**ASSIGNMENT A**
List every member of Silverfish named in the passage about the band, with the role the passage gives each one.
**ASSIGNMENT B**
According to the passage about Silverfish, in what year did the band split up?

**PASSAGE FOR REVIEW**

Silverfish were a UK-based indie rock band which formed in the late 1980s and first performed in Camden in 1988. The band split up in 1993.

Their lead singer was Scottish-born Lesley Rankine. The band had a high octane, indie punk metal sound. Famous lyrics "Hips, Tits, Lips, Power" from the single "Big Bad Baby Pig Squeal" adorned a popular T-shirt of the time.

The other members of the band were; guitarist Andrew "Fuzz" Duprey; bassist Chris P Mowforth; and drummer Stuart Watson. Founding member Fuzz was a regular "face" at London indie gigs of the time, and is now a regular DJ at the Dublin Castle pub in Camden Town, London. The band stood out from many of their scene-contemporaries with a lineup that was mixed in terms of both gender and ethnicity and a setlist that was more liberally strewn with expletives than that of anyone else. Silverfish were the main focus of the so-called 'Camden Lurch' scene, a term invented by the music press to describe the fact that many of the prominent indie bands (outside of the dominant alternative dance and shoegazing scenes) of the time resided in Camden, and that they lurched.

**LISTED ENTRIES**

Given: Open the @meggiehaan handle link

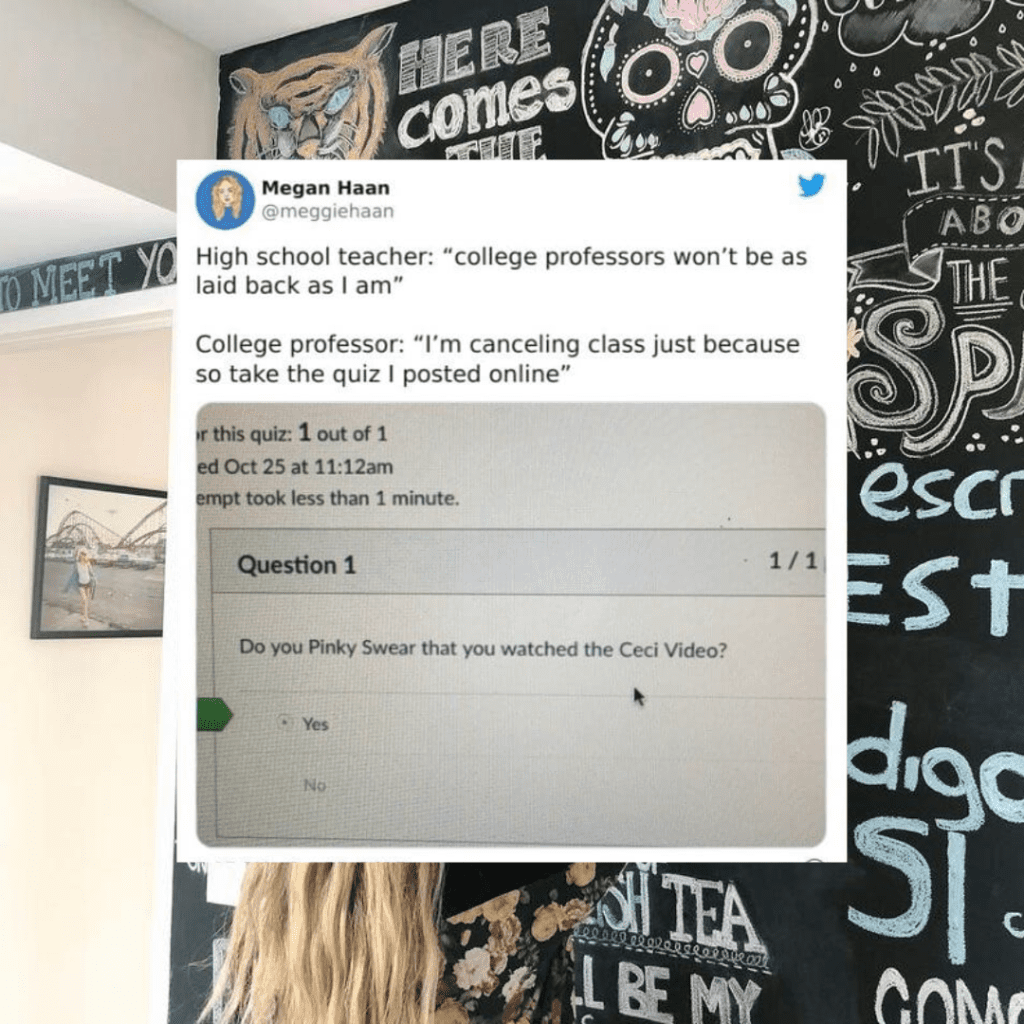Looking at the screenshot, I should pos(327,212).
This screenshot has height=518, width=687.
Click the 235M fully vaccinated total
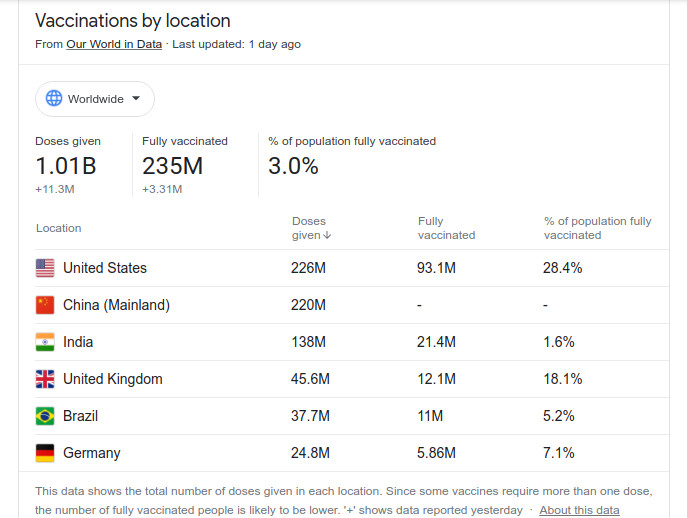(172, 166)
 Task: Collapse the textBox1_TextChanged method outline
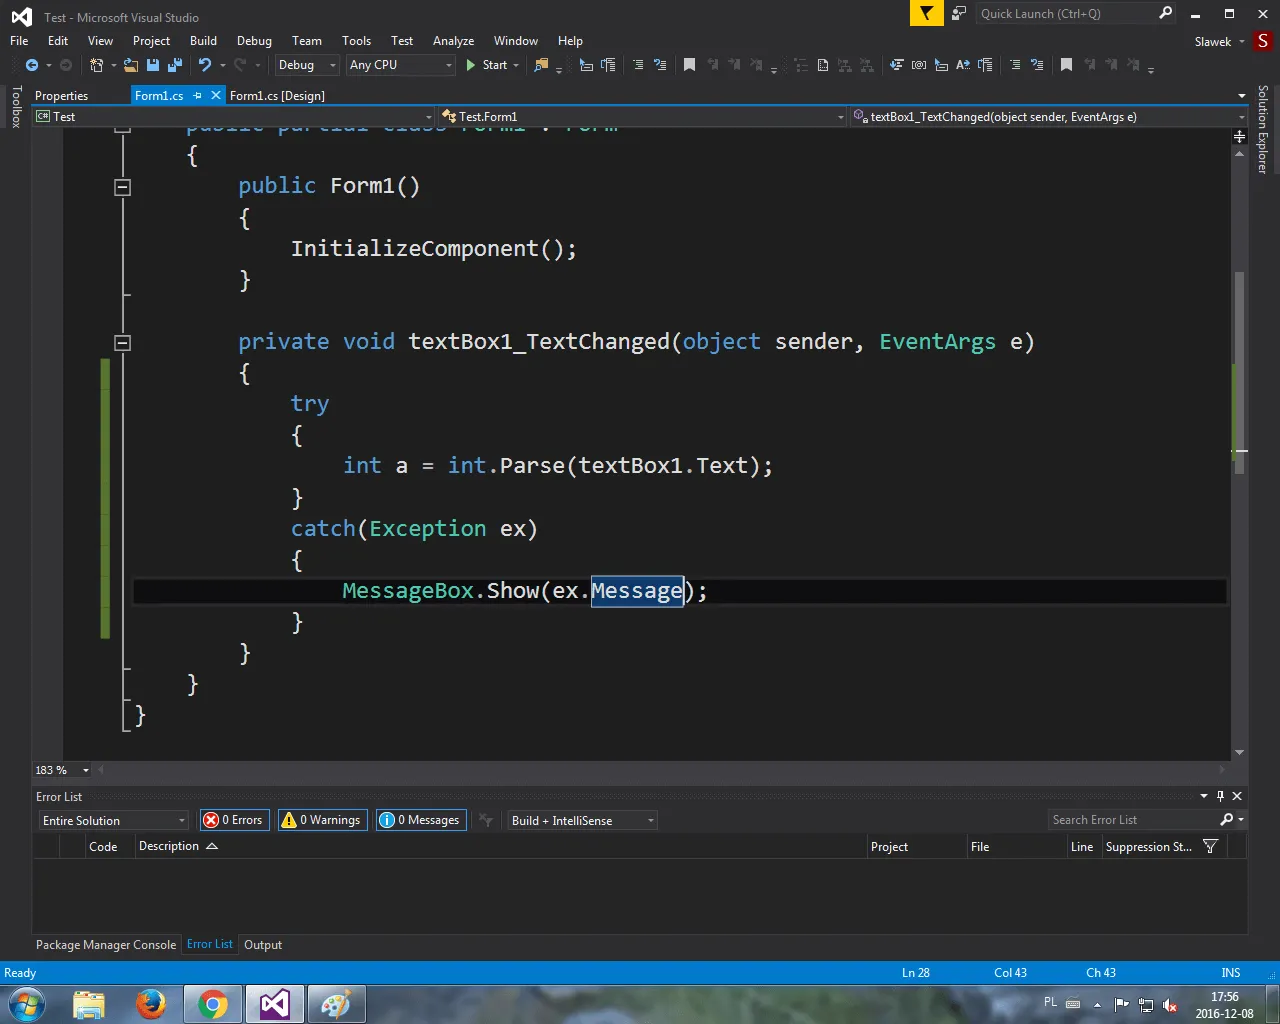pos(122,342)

**RESPONSE AREA A**
- Lesley Rankine: lead singer
- Andrew "Fuzz" Duprey: guitarist
- Chris P Mowforth: bassist
- Stuart Watson: drummer

**RESPONSE AREA B**
1993